Excerpted text:
━━━━━━━━━━━━━━━━

Marnette Provost Patterson (born April 26, 1980) is an American actress and singer.

Early life
Patterson was raised as an only child by her mother in Los Angeles, California, where she was born. Her name is her mother's middle name: Marnette. Her aunt is Dana Dillaway, former child actress who appeared in Giant (1956) as Elizabeth Taylor's and Rock Hudson's daughter Judy (age 4), along with a couple of Twilight Zone episodes.

In 1986, she played "Dorrie"  in Mama's Family, 'Santa Mama' (S3-E13) a little girl who asked Santa for things just for her family.

In 1989, Patterson was the junior vocalist winner on Star Search.

Career
Patterson has appeared in films such as Camp Nowhere (1994). 
In 1996, Patterson appeared briefly as a volleyball schoolgirl attracting the attentions of Tommy in the premiere episode of 3rd Rock From The Sun.
From 1996–1998 Patterson portrayed Nicole Farrell on the NBC series Something So Right.

━━━━━━━━━━━━━━━━

Recorded data:

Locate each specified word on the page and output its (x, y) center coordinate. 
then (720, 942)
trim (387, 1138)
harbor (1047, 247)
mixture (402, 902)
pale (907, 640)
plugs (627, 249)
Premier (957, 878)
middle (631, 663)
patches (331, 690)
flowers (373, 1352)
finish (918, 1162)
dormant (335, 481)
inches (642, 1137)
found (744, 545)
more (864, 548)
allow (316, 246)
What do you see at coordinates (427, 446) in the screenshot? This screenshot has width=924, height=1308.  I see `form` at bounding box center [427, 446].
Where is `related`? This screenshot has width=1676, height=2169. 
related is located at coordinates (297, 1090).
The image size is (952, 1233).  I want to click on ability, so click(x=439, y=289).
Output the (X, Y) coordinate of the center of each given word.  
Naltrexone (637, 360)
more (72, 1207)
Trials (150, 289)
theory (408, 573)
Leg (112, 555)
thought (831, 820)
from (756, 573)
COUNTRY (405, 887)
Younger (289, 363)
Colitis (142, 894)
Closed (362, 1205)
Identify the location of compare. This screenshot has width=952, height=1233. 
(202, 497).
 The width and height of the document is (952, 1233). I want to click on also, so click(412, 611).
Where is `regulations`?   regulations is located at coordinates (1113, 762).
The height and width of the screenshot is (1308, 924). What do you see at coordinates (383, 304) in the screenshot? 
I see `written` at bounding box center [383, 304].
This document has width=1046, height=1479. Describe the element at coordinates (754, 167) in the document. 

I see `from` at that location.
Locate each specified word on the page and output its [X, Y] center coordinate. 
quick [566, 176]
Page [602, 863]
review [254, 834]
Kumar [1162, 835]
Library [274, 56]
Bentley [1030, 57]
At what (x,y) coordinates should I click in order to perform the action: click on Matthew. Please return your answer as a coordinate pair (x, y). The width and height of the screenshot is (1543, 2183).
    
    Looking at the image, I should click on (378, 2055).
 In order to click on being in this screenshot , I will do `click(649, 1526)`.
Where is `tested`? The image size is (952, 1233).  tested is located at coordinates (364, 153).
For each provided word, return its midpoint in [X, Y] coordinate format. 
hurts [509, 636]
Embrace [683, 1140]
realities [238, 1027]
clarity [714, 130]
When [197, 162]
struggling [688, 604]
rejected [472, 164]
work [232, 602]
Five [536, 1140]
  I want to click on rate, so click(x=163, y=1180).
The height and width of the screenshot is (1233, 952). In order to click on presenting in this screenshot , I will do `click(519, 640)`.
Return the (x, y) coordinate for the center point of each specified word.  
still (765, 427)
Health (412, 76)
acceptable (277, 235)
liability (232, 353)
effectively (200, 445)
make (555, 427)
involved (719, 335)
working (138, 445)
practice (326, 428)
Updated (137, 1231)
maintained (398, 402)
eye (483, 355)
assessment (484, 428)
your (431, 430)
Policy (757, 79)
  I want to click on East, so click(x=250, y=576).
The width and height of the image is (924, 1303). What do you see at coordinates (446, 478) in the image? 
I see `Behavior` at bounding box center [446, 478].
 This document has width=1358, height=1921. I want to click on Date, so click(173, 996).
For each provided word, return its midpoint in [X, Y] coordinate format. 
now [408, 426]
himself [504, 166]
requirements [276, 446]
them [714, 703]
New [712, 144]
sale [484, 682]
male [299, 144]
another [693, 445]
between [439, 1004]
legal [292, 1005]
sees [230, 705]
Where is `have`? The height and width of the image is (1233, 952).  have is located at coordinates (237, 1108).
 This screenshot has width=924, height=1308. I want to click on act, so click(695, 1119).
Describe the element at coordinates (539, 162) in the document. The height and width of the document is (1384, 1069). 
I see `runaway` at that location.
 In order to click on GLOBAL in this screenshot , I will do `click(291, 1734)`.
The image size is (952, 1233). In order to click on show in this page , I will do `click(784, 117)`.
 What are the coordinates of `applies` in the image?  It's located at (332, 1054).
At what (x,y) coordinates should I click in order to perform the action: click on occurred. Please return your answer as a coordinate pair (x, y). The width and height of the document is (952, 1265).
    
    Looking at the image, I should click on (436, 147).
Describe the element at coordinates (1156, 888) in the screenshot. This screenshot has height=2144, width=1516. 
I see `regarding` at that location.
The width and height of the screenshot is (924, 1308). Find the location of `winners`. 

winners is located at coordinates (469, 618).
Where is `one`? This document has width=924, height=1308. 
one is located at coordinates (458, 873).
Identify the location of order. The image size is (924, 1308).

━━━━━━━━━━━━━━━━

Tasks and exercises:
**a)** Retype the Marnette Patterson article between "Marnette Provost Patterson" and "Camp Nowhere (1994).", inclusive.
**b)** Continue the Marnette Patterson article from where it stops.

Answers to the tasks:
**a)**
Marnette Provost Patterson (born April 26, 1980) is an American actress and singer.

Early life
Patterson was raised as an only child by her mother in Los Angeles, California, where she was born. Her name is her mother's middle name: Marnette. Her aunt is Dana Dillaway, former child actress who appeared in Giant (1956) as Elizabeth Taylor's and Rock Hudson's daughter Judy (age 4), along with a couple of Twilight Zone episodes.

In 1986, she played "Dorrie"  in Mama's Family, 'Santa Mama' (S3-E13) a little girl who asked Santa for things just for her family.

In 1989, Patterson was the junior vocalist winner on Star Search.

Career
Patterson has appeared in films such as Camp Nowhere (1994).

**b)**
Patterson starred in the short-lived WB sitcom Movie Stars and the made-for-TV movie The Stalking of Laurie Show. Patterson made appearance in That '70s Show as Shelly in the episode: "Eric's Panties" in 2000. Who's Your Daddy? (2003), Pope Dreams (2005), and Cloud 9 (2005). She also voiced Lucy van Pelt in It's Christmastime Again, Charlie Brown and It's Spring Training, Charlie Brown. In 2004, Patterson appeared on Grounded for Life as an underage drinker. In 2005, she guest starred on Supernatural as a high school student, Charlie, in the episode Bloody Mary.

In 2006, Patterson landed the role of Christy Jenkins on the eighth and final season of Charmed. Her character was a witch who was kidnapped by demons as a child and had been held captive in The Underworld for many years. Her sister, Billie Jenkins, played by Kaley Cuoco, sought help of the Charmed ones to rescue Christy.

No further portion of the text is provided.